RE: Q on NaN

[Drew Adams]

    > (numberp (/0.0 0.0)) returns t. That seems like a bug to me.

    Maybe it is, maybe it isn't.  (elisp)Arithmetic Operations says:

         If you divide an integer by 0, an `arith-error' error is signaled.
         (*Note Errors::.)  Floating point division by zero returns either
         infinity or a NaN if your machine supports IEEE floating point;
         otherwise, it signals an `arith-error' error.

    So if the machine supports IEEE floating point (most modern machines
    do), you aren't supposed to get `arith-error' in this case.  Maybe
    this is a bit counter-intuitive for someone who never did futz with
    NaNs, but at least Emacs behaves consistently with the docs.

I didn't say above that (/0.0 0.0) should give `arith-error'. I suggested
that perhaps `numberp' should return nil for a NaN argument, since "NaN"
means "not a number" and "numberp" means "a number". NaN is a floating-point
value, but is it a number?

    As for a way to test for a NaN, try this:
           (= (/ 0.0 0.0) (/ 0.0 0.0))
    It should evaluate to nil, since a NaN is defined to fail _any_
    arithmetic comparison, even a comparison to itself.

That doesn't tell me how to test if `foobar' is a NaN. See my previous
email: I knew I could test `(equal foo 0.0e+Nan)', but I thought I would
need to test against all of the possible NaN values.

A bit of experimenting shows, however, that, at least on my system, the
mantissa doesn't matter: (equal 0.0e+NaN -0.0e+NaN) is `t', as is (equal
1.0e+NaN -99.5e+NaN).
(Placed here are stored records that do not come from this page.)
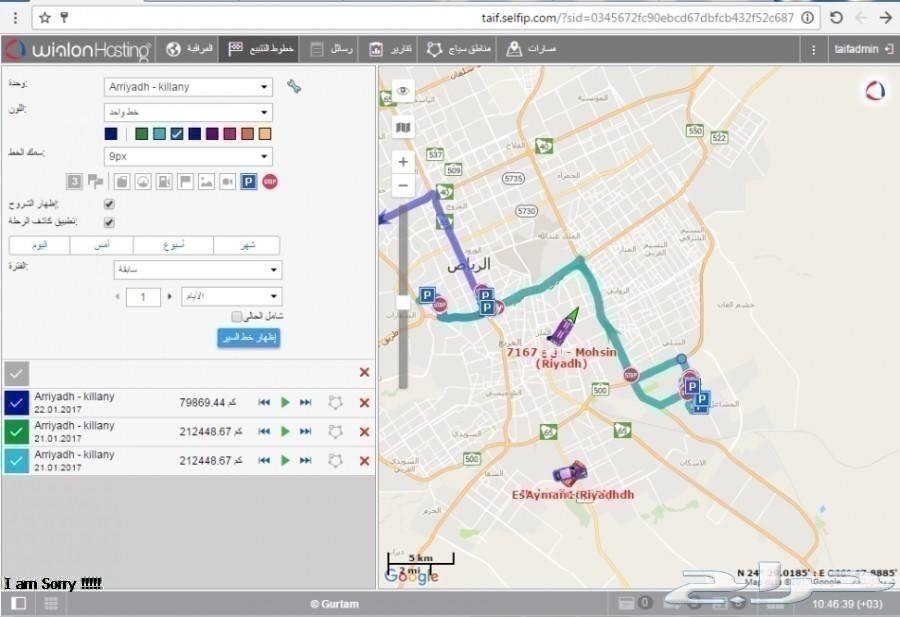This screenshot has width=900, height=617.
Task: Play the 22.01.2017 Arriyadh track
Action: point(285,402)
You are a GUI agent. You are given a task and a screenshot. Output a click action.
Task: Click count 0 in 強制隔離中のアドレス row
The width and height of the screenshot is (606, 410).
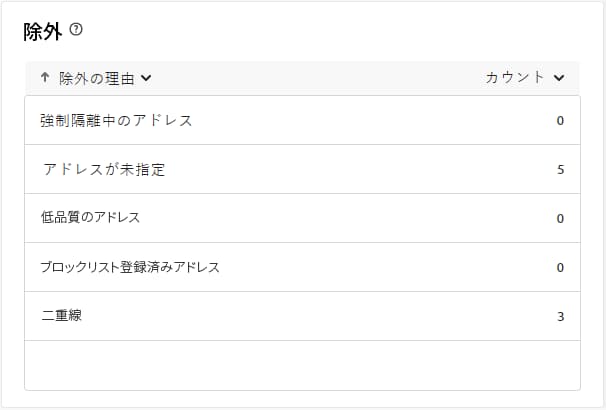(x=560, y=121)
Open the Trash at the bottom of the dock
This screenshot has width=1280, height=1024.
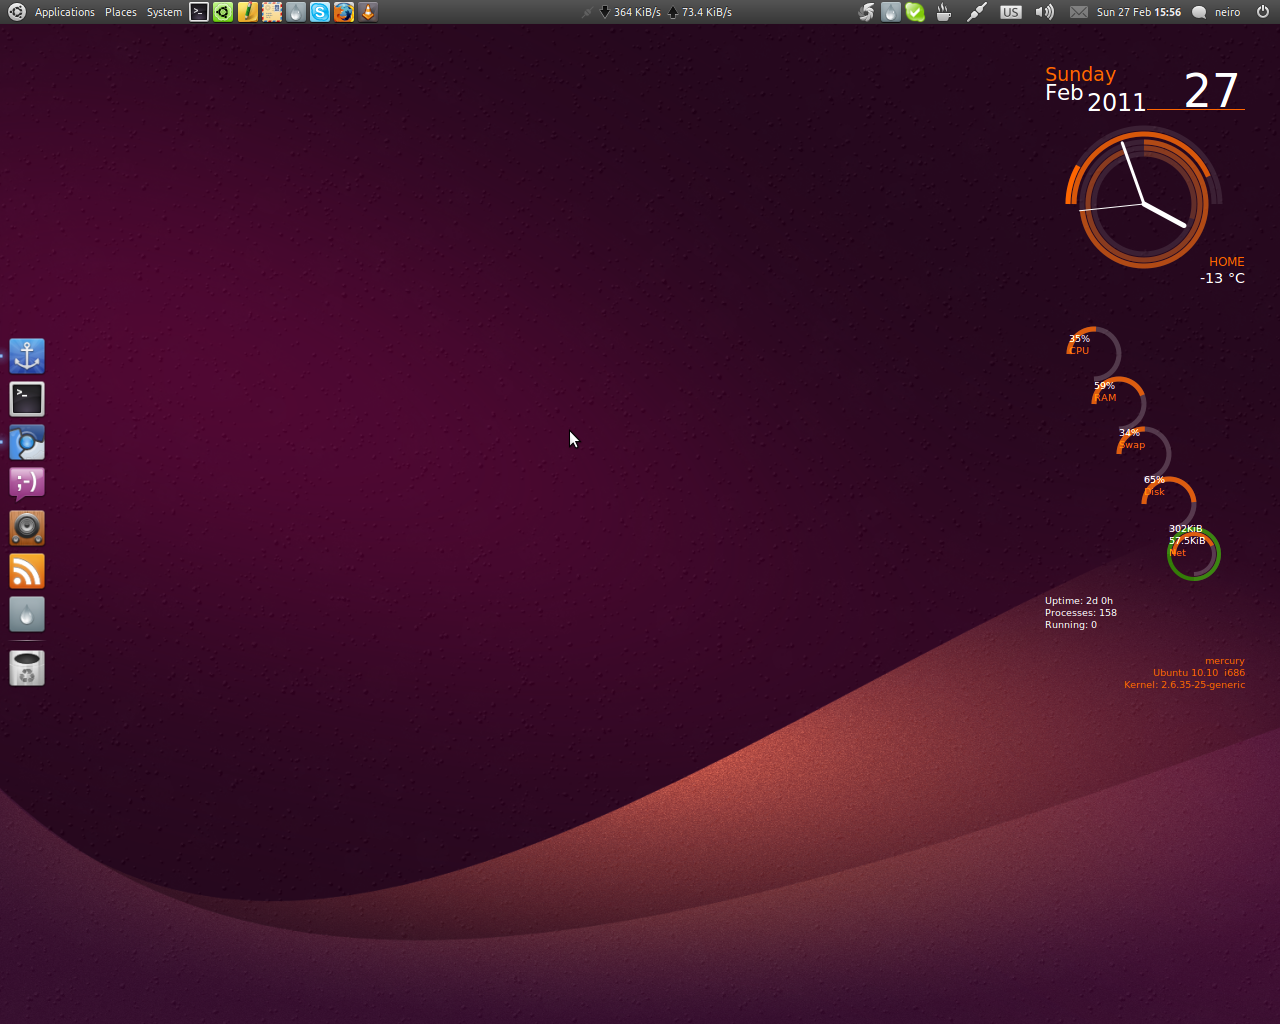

There is effectively only a single NaN value.

So I guess the answer to my original question is this:

 (and (condition-case nil (setq foo (/ 0.0 0.0)) (arith-error nil))
      (not (equal 0.0e+NaN foo)))

Ugly, perhaps, but usable.

BTW, here is something I didn't expect:

 `M-:  0.0e+NaN' returns -0.0e+NaN
 `M-: -0.0e+NaN' returns  0.0e+NaN

The reader seems to flip the (irrelevant) sign.